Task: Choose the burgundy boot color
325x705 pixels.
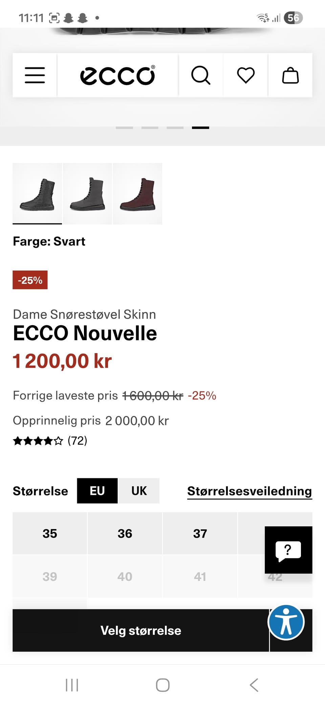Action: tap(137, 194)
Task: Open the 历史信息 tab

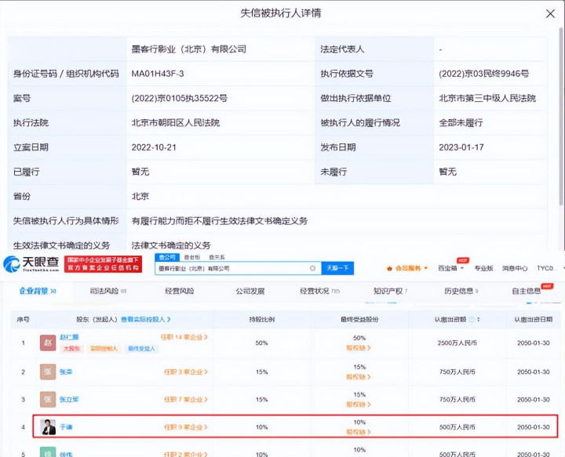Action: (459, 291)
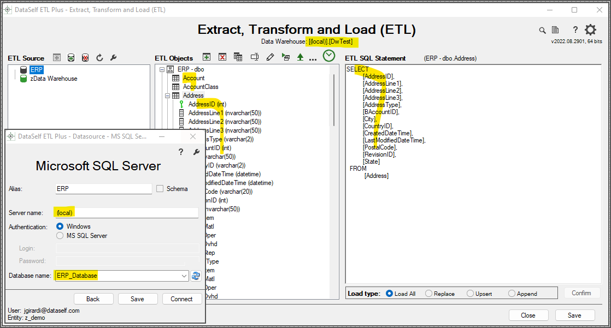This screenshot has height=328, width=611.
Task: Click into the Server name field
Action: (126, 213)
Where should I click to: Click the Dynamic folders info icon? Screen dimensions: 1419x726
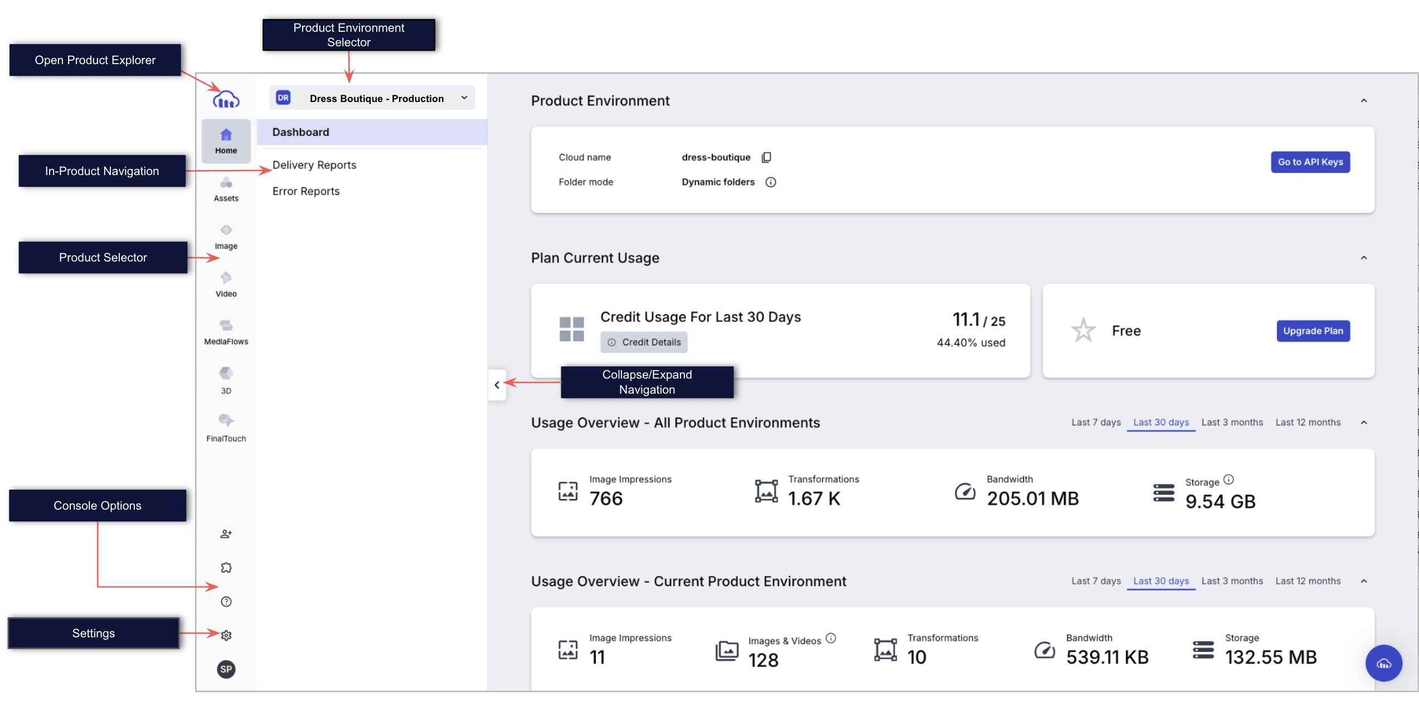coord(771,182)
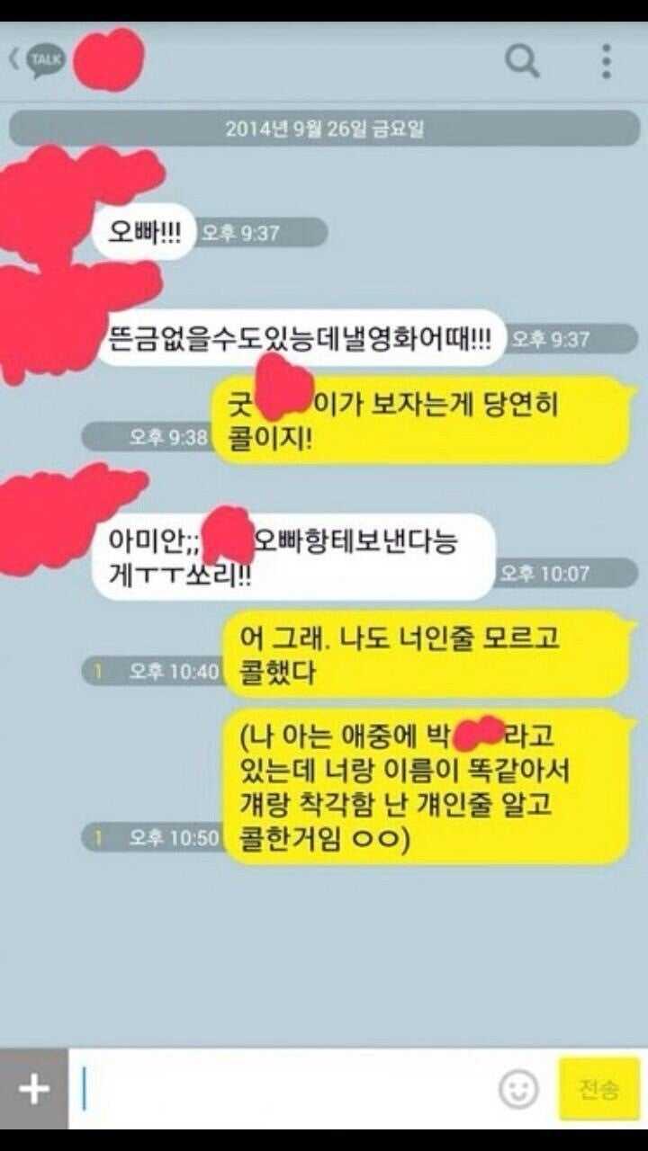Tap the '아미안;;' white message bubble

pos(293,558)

Task brief -
Reproduce the entries exactly. Do not carry over any picture.

Output for this task -
Task: Choose the burgundy boot color
325x705 pixels.
Action: tap(137, 194)
Task: Open the 历史信息 tab

Action: (459, 291)
This screenshot has height=328, width=611.
Task: Click into the Server name field
Action: (126, 213)
Where should I click to: Click the Dynamic folders info icon? Screen dimensions: 1419x726
coord(771,182)
Tap the '아미안;;' white message bubble

pos(293,558)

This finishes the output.